_SUPPLIED TEXT_
---*---

Ménagerie; Abbas Akhavan and Marina Roy


DATE
Tuesday April 21, 2009
Location
DAÏMÕN
78, Hanson St. (Hull area), Gatineau (Quebec), J8Y 3M5

Exhibition from April 21st until May 10th 2009

Ménagerie
Abbas Akhavan
Marina Roy

Residency from April 4th until April 24th 2009
Exhibition from April 21st until May 10th 2009
SWARM / Opening April 21st, 6 – 9 PM
Artist talk April 23rd, 6H30 PM
At DAÏMÕN’s StudiÕ and at AXENÉO7, 80, Hanson St., Gatineau.

This event is part of BC Scene / www.bcscene.ca

Marina Roy and Abbas Akhavan will make a residency and an exhibition at Daïmõn and AXENÉO7 and will present their individual and collaborative works.The residency of Marina Roy will be occupied with researching and creating new video and sound work on human-animal distinction. For Abbas Akhavan the residency will be spent researching, making, and installing a series of work that deal with property and domesticity.  The collaborative show is still in the making – the work will most likely be an installation contingent on the site and will deal with our shared interest and research into domesticity and nature.

---*---

Records from a collection:
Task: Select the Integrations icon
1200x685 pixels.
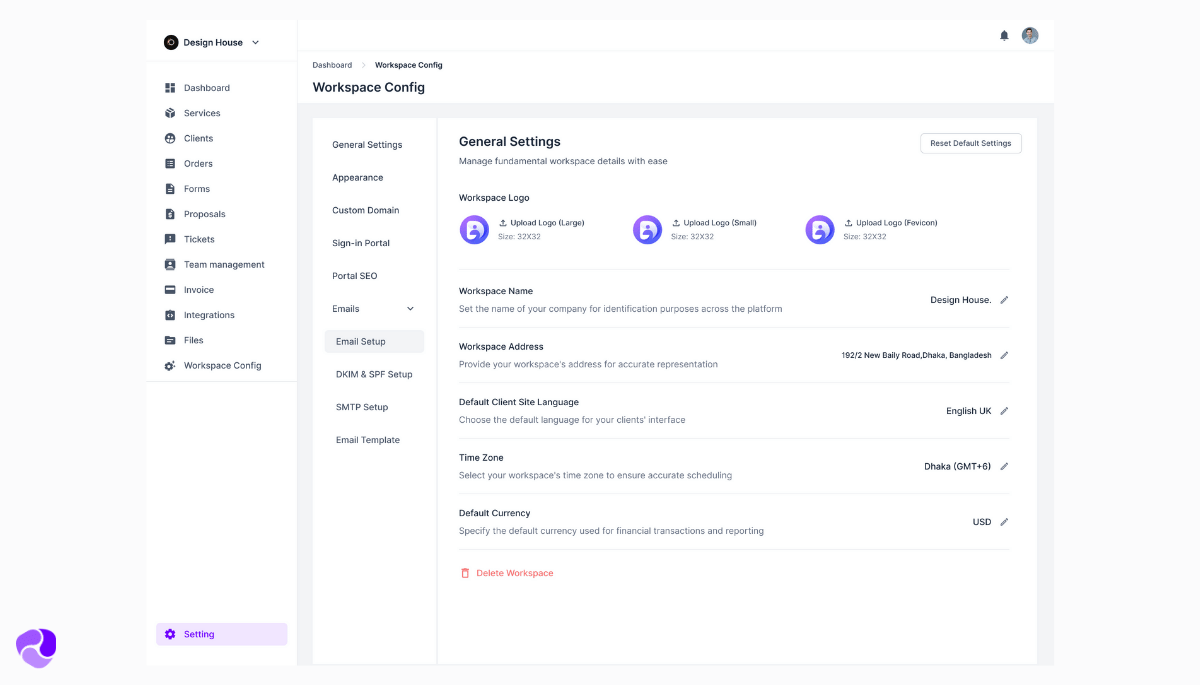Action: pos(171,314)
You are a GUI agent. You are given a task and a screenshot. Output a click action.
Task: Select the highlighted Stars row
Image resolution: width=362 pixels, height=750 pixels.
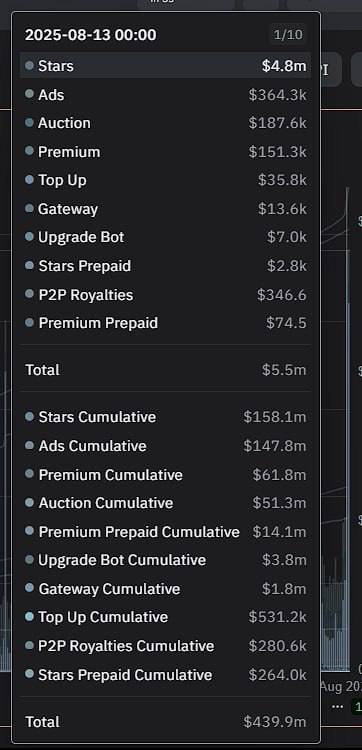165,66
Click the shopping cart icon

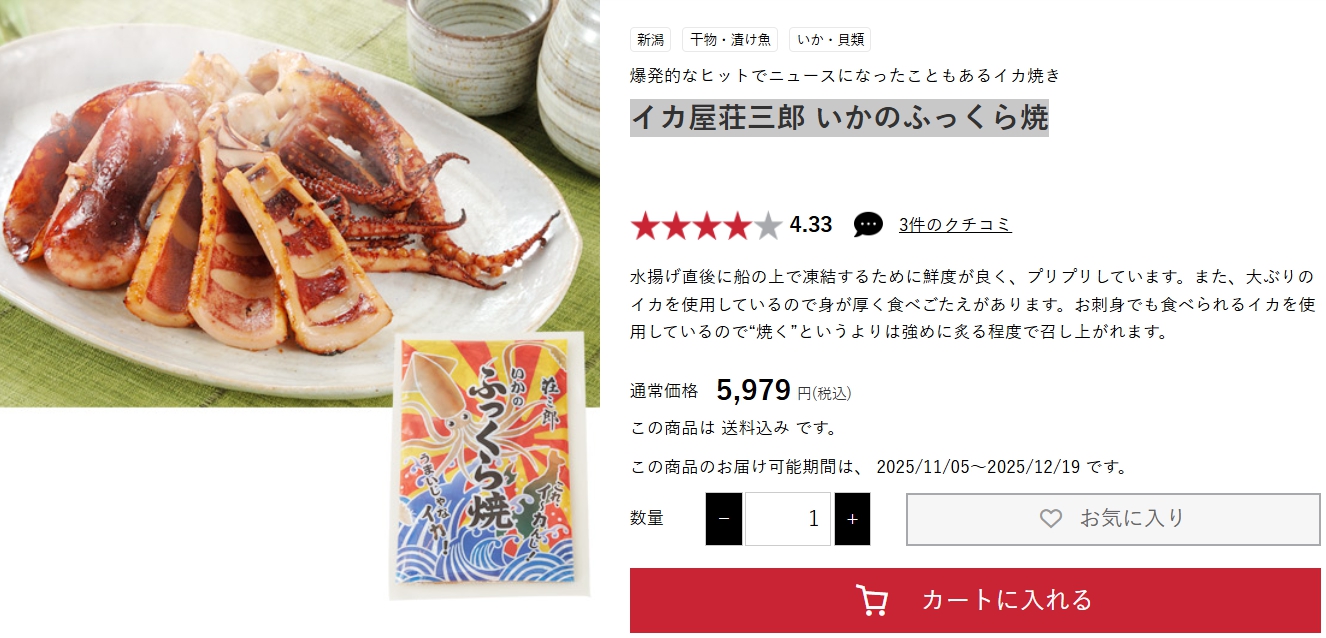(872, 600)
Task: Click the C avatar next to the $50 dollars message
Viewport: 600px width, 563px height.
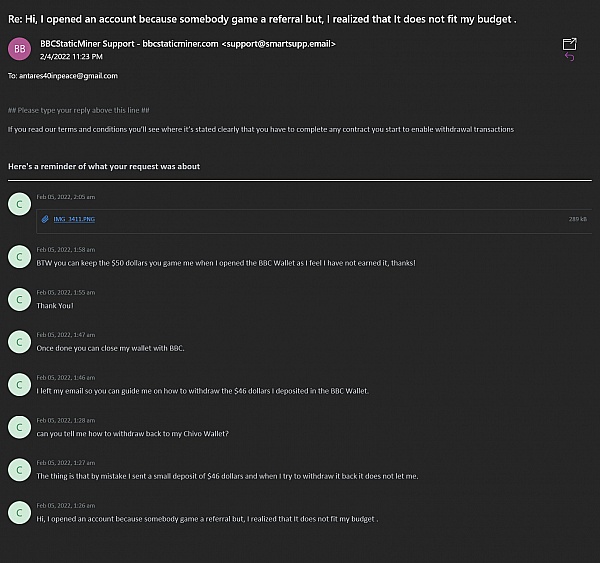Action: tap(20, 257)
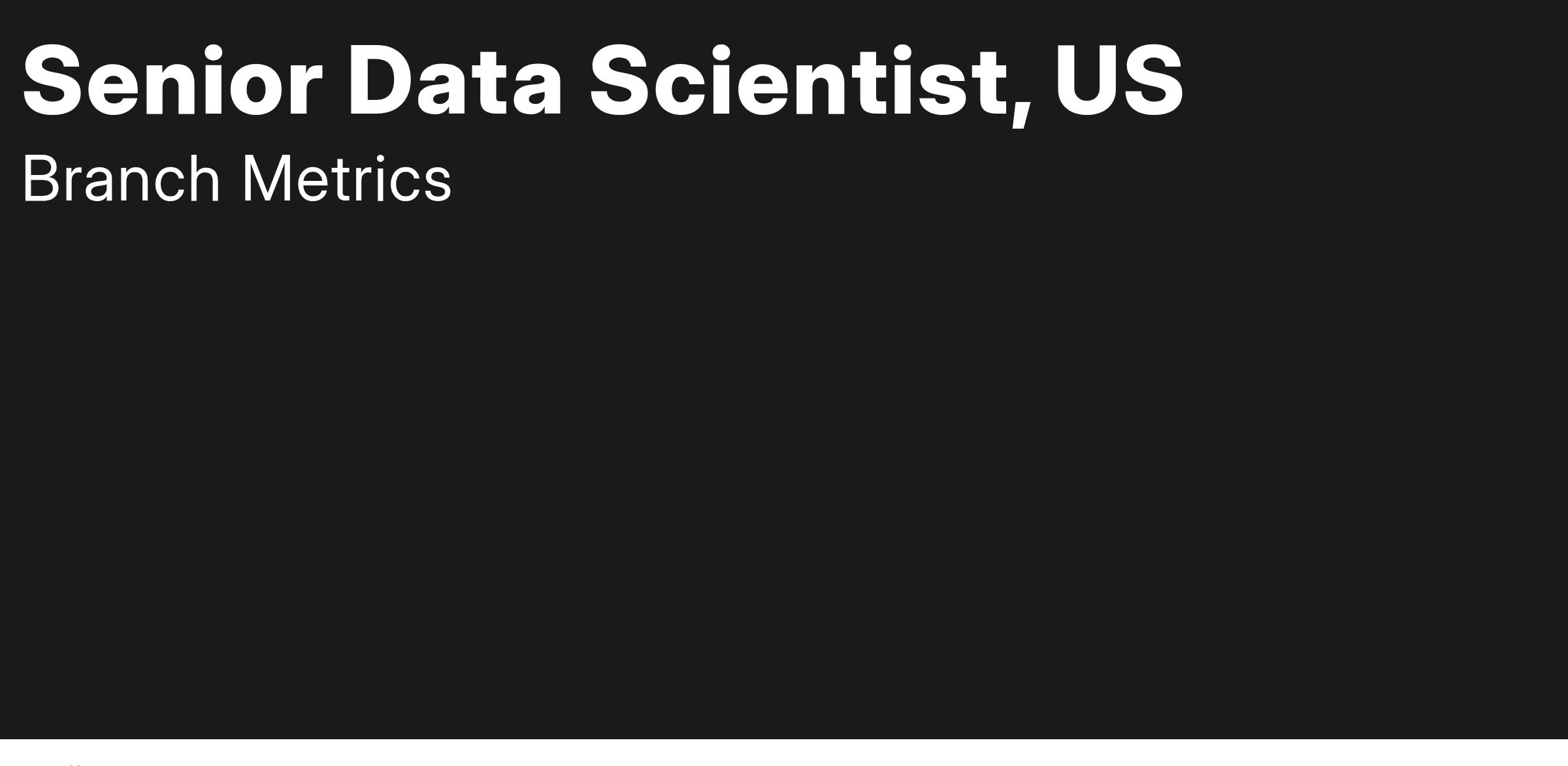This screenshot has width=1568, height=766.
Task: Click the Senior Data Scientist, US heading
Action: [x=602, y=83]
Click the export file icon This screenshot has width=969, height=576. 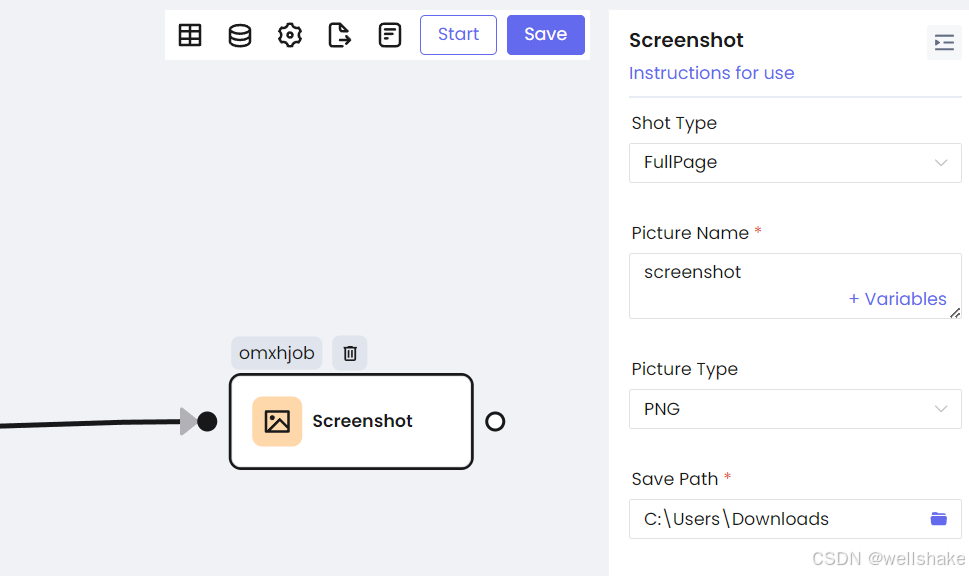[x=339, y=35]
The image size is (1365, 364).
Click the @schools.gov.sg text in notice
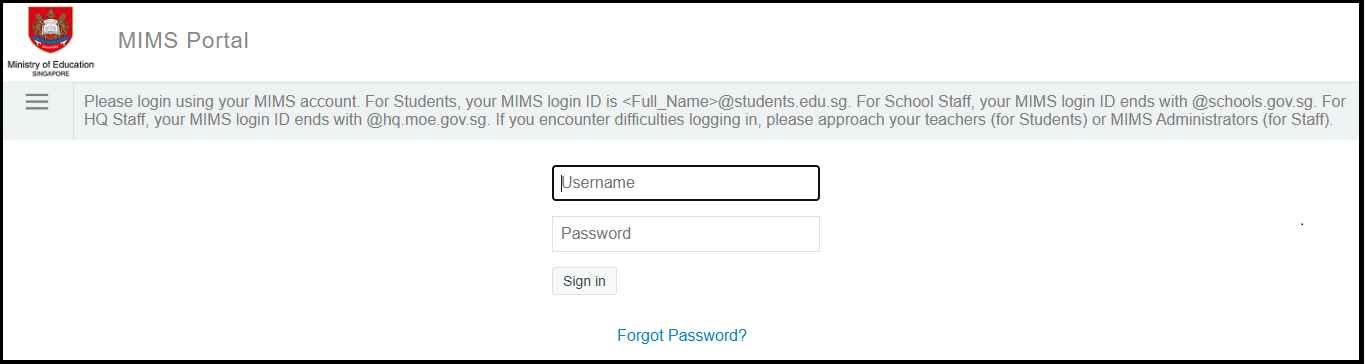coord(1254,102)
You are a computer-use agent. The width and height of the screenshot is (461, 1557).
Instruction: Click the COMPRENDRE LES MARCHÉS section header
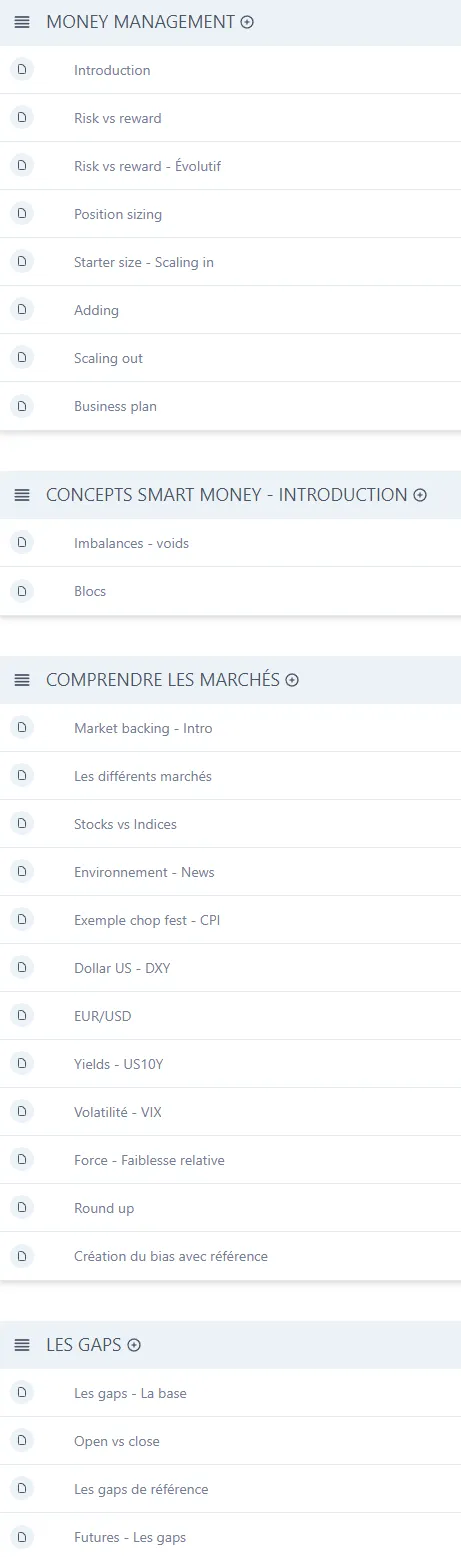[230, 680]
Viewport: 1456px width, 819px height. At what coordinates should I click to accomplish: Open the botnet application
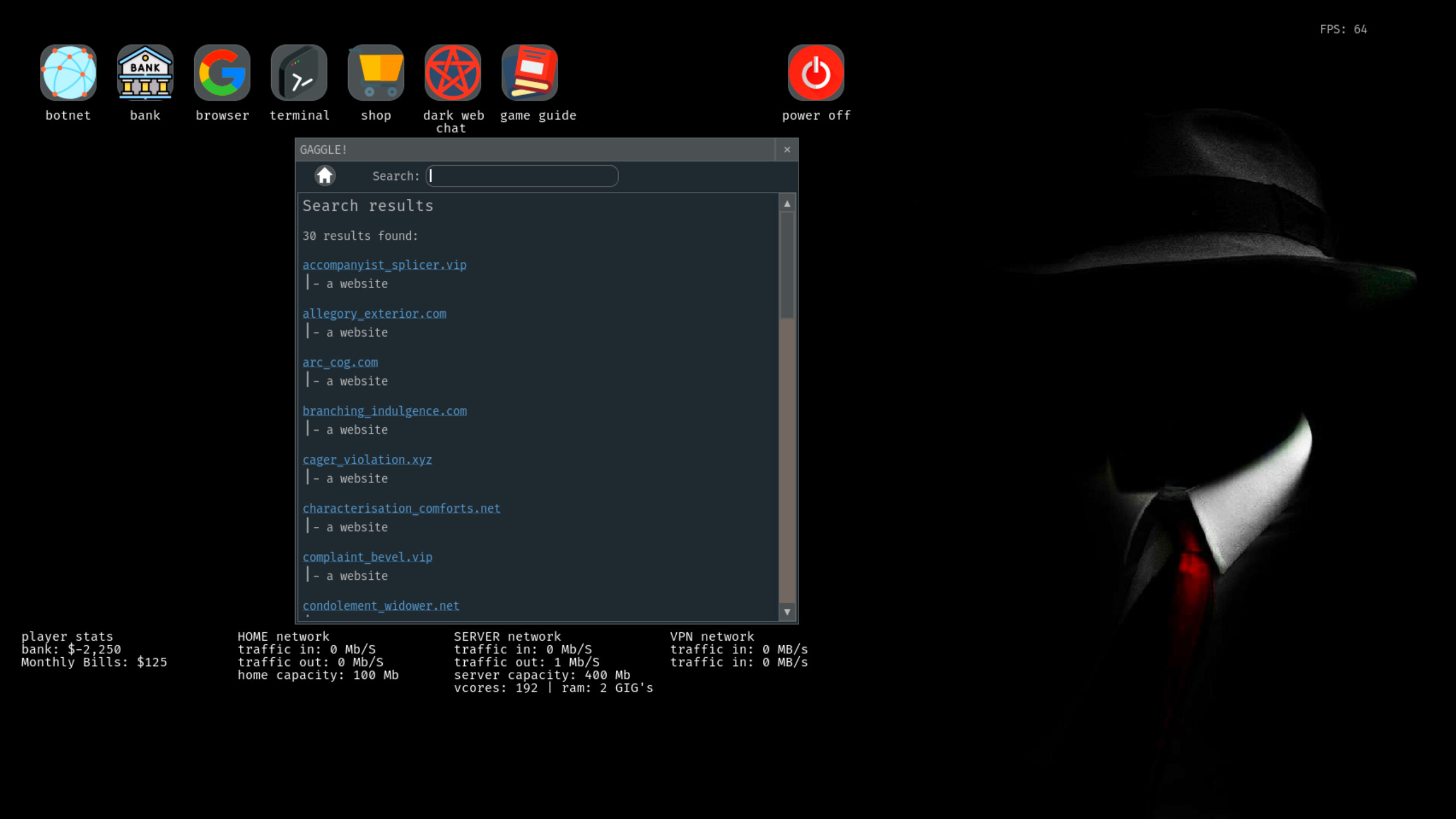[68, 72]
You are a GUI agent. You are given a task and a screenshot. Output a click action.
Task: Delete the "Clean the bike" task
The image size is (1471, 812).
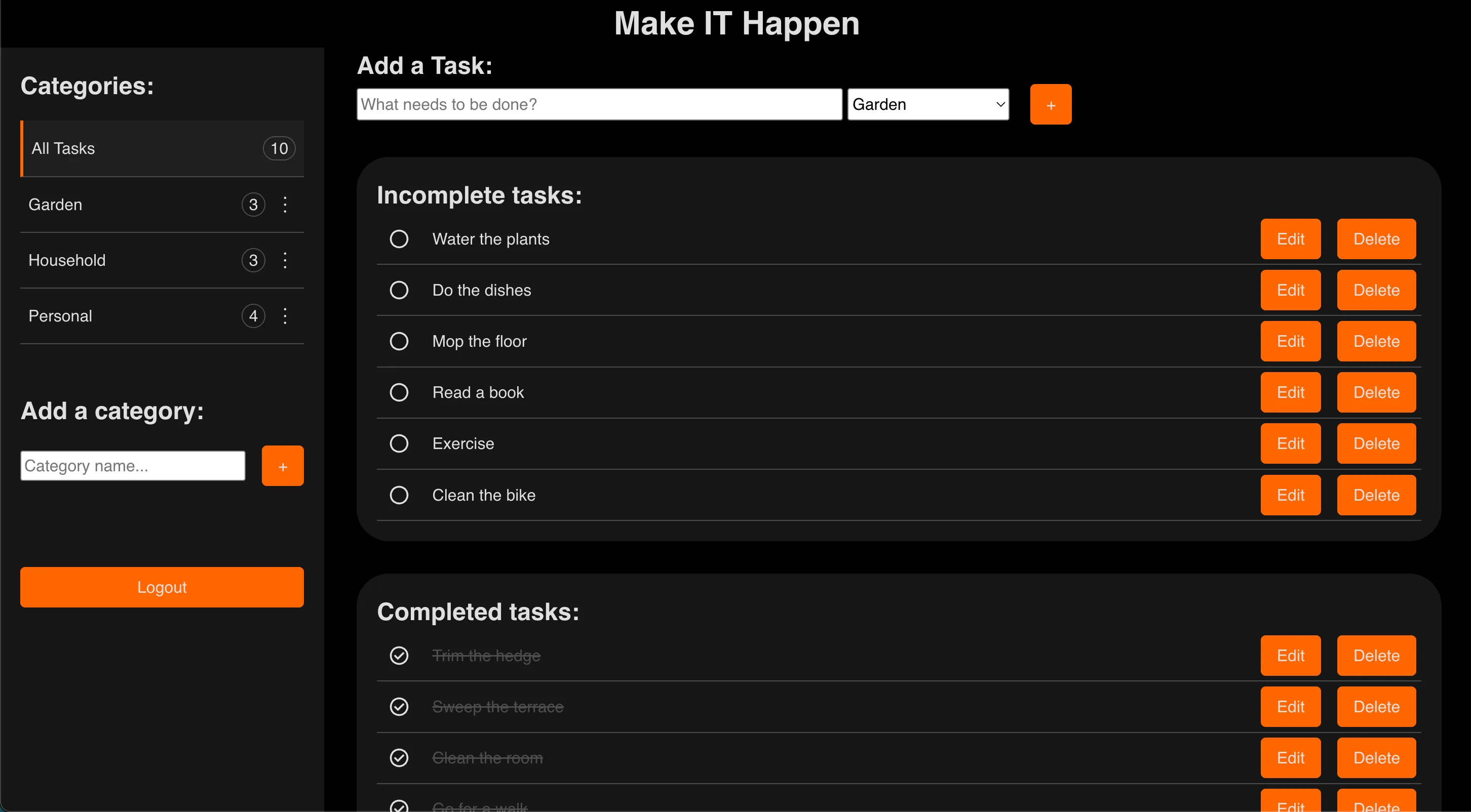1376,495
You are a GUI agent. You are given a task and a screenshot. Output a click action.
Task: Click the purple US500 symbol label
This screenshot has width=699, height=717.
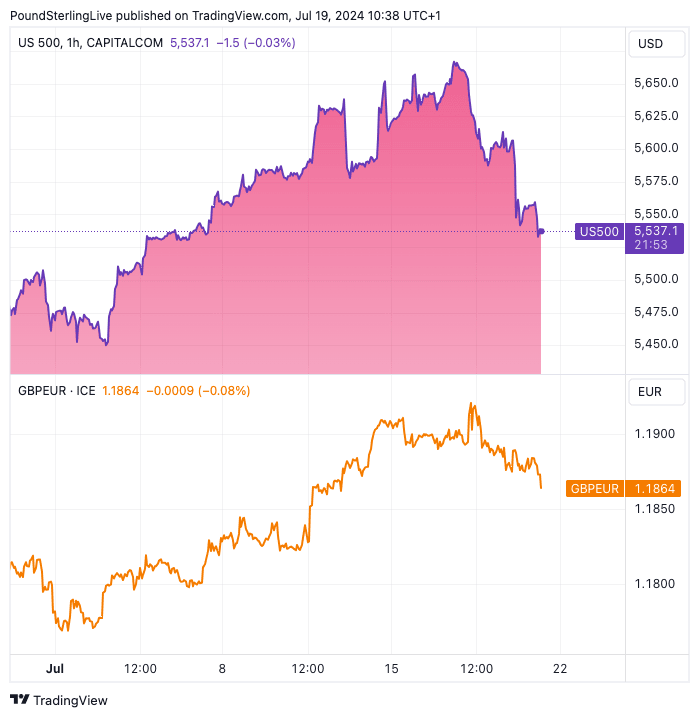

---*---

_INSTRUCTION A_
List each scheduled activity in the Ménagerie announcement together with its date or dates, naming each activity only once.
_INSTRUCTION B_
Resume the Ménagerie announcement, picking up right after its final sentence.

_ANSWER A_
Residency: April 4th until April 24th, 2009
Exhibition: April 21st until May 10th, 2009
SWARM / Opening: April 21st, 6 – 9 PM
Artist talk: April 23rd, 6H30 PM

_ANSWER B_
MARINA ROY
Much of the current work of Marina Roy has reflected on human-animal distinctions as it relates to art and psychoanalysis. Human “progress,” culminating at the mid-19th century (up to the present), has meant that the animal becomes progressively “spectral,” to the point of extinction, the post-animal condition. How have we distinguished ourselves from the animal world since we crossed the great divide during the Paleolithic era, and why has it resulted in conquest, destruction, and separation from “nature” rather than adapting “better” ways of living within it? Through art and technology, humans have perpetuated themselves into an “immortal” sphere via mimesis, representation, and mechanical/digital reproduction. In our establishment of a system of taboos and transgressions (laws regulating violence and sexuality), rationalizing our drives and repressing libido, creating simulacral worlds in the realm of the phantasmatic or otherwise, humans have somehow convinced themselves of the necessity to dominate all spheres of life, and in so doing, conquer death.

Marina Roy is a Vancouver based artist working across a variety of media, including drawing, painting, sculpture, animation, video-performance and writing. Roy has exhibited work across Canada, as well as in Europe and the U.S. She is assistant professor of visual arts at the Department of Art History, Visual Art, and Theory, UBC since 2002. The ideas investigated in her artwork and writing stem from her ongoing research in such areas as psychoanalysis, gender, animal studies, and biopolitics. In 2001 she published the book sign after the x ______ , published by Arsenal Pulp Press and Artspeak.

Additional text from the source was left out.